I'm doing this so that I might develop (or return to) a more human, honest, and original system of introspection and expression.
And that's what has led me to the question: what is the purpose of an opinion?
If I’m going to find a healthier, more honest way of articulating my views, then I should know the actual reason those views exist in the first place. Otherwise they’re not worth expressing. If I don’t know why I have opinions and I don’t know why they’re worth expressing, then I’m just going to rehash social media's mistake of assuming Opinion contains intrinsic value.
Through the prism of the internet, opinions are boom sticks and spiked bats. They are our weapons in an apocalyptic zombie-brawl. Even the most open-minded, thoughtful, and "progressive" among us participates in this solipsistic battle royal - usually in the form of a MEGA THREAD. And it’s always tinted with hues of snarky self-assurance, an implicit boast of “look at how much better I am than you”. It’s an inescapable dynamic, because even if someone points out the destructive nature of that dynamic, via social media, they’re perpetuating the problem by similarly anointing themselves an “ultimate truth teller”.
This social media approach to opinion is a destructive, fundamentally inaccurate reading of opinion’s value.
Social media gets it wrong because it frames humans as machines with two, simple modes: right/wrong, happy/sad, despairing/hopeful, good/evil etc.
Human beings, in the real world, are not binary.
We are, each of us, nuanced, flawed, and difficult. That understanding of humanity answers my original question.
Removed from social media’s low expectations, humans do not have opinions so that we might bludgeon each other into submission. Even if our immediate goal is to win an argument, beneath that goal, cradling our consciousness, is an innocent urge for something deeper.
We have opinions so that we might connect to one another.
Connection is the true human currency, and it never loses value. If we have an opinion and we share it with another person, it’s because, in our gut, we yearn to be heard, felt, and understood. Even if the other person disagrees with us, we crave basic acknowledgement. Beyond that, we want to feel like we’re not alone, that the person across from us feels some of what we feel, and thinks some of what we think.
Opinions provide for that opportunity. Our ability to find common ground and defer to goodwill rather than descend into chaos is a uniquely benevolent human trait. We have the capacity to choose how we see each other and how we treat each other, even when faced with profound disagreement.
That quality should be remembered and encouraged, especially within a fan community that relies so heavily upon social media (like pro-wrestling’s).
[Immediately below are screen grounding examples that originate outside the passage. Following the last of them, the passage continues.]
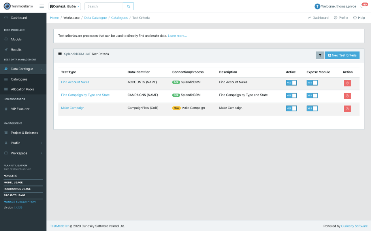Viewport: 371px width, 231px height.
Task: Delete the Find Account Name criteria
Action: 347,83
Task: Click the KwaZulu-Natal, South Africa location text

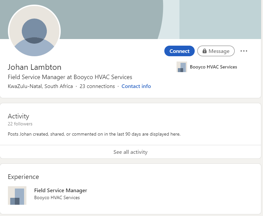Action: [x=40, y=86]

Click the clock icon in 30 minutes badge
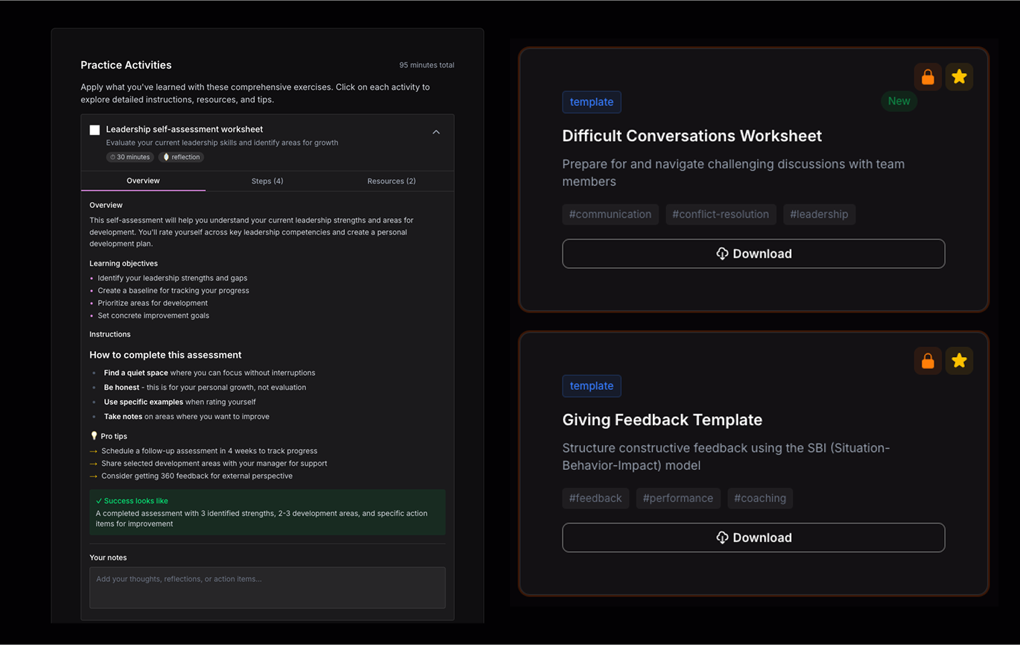point(113,157)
Social media conditions us to disregard our capacity to choose, and instead perform default, divisive behaviors.
In the real world, opinions can be effective human bridges if formed with consideration and expressed with respect. Under those conditions, they can inform, inspire, and enlighten.
When formed impatiently and expressed disrespectfully, as is the norm on social media, Opinion negates its true purpose and ceases to have any real-world value.
It divides in an effort to conquer.
And that’s why it always fails - Opinion is strategically stupid.
When entering an idealogical debate, do we actually want to convince other people we’re right? If so, what's the best way to do that? Is it to shame and belittle others whilst asserting our own moral and intellectual superiority?
That’s the great irony of social media. It professes to help people “express” and “find” themselves. It promises to "bring us together" by giving everyone a “platform". That’s impossible if opinions exist only to serve the interests of their owners, and the priorities of a system that commodifies debate and zombifies humanity. If we really want something more, something that lasts, something that's convincing and useful, we have to look elsewhere.
To learn about one another (the good, the bad, and the in-between), is the true value and purpose of opinion. If we frame our views in that context (the need to connect), and if approach debate not as a battle to be won, but an opportunity for growth, then we will get better.
We will become a real wrestling community.